Spaced Shaun Fuzz Vs. The World
January 10, 2012 3:46 PM   Subscribe

Has your life becomes choppy, condensed, and full of zooms? You may have Edgar Wright Syndrome
posted by The Whelk (20 comments total) 9 users marked this as a favorite
 
No, but I speak in an annoying fake English accent.
posted by goethean at 3:50 PM on January 10, 2012 [1 favorite]


Heh.

Looking forwards to Ant Man and the next Apocalypse film.
posted by Artw at 3:51 PM on January 10, 2012


In a rare instance of me agreeing with a Youtube comment they are totally right about the 180 degree line there.
posted by Artw at 3:53 PM on January 10, 2012 [1 favorite]


THAT VIDEO LACKED ZOOMS
posted by Sticherbeast at 3:54 PM on January 10, 2012 [3 favorites]


Attention amateur editors - there are ways you can, and times you should, break the 180 rule. This does not qualify.
posted by nathancaswell at 4:03 PM on January 10, 2012


Yeah. Needs more contra zoom.
posted by howfar at 4:03 PM on January 10, 2012


I liked it cause it made it look like he was talking to himself.
posted by The Whelk at 4:04 PM on January 10, 2012 [1 favorite]


Has your life become sun-sensitive, Texan and full of rock instrumentals? You may have Edgar Winter Syndrome.
posted by klangklangston at 4:54 PM on January 10, 2012 [5 favorites]


Sex being drawn out to 3 seconds -- yeah, right.
posted by anothermug at 4:55 PM on January 10, 2012 [2 favorites]


Fantastic. There are times where that would come in handy though.
posted by bryanthecook at 7:19 PM on January 10, 2012


Has your life become full of an unending series of pulp novels? You may have Edgar Rice Burroughs Syndrome.
posted by moss at 7:51 PM on January 10, 2012 [1 favorite]


Our kitten is choppy and full of zooms. He used to be condensed too, but we got lazy about leaving his food out all day and now he's expanded somewhat.
posted by nebulawindphone at 8:37 PM on January 10, 2012 [2 favorites]


Has your life become full of an unending series of pulp novels? You may have Edgar Rice Burroughs Syndrome.

Unless endless grief is shovelled on to you, then you know it's Lester Dent Syndrome.

→ Given data:
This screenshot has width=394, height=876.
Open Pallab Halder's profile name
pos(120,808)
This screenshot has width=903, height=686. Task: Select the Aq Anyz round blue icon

→ Complete the following:
A – According to the comment thread, which syndrome does the post by klangklangston name?
B – Output a passage from the comment thread word for word, beginning at the words "Has your life become sun-sensitive, Texan" and stopping after the words "in handy though.".

→ Answer set:
A – Edgar Winter Syndrome.

B –
Has your life become sun-sensitive, Texan and full of rock instrumentals? You may have Edgar Winter Syndrome.
posted by klangklangston at 4:54 PM on January 10, 2012 [5 favorites]


Sex being drawn out to 3 seconds -- yeah, right.
posted by anothermug at 4:55 PM on January 10, 2012 [2 favorites]


Fantastic. There are times where that would come in handy though.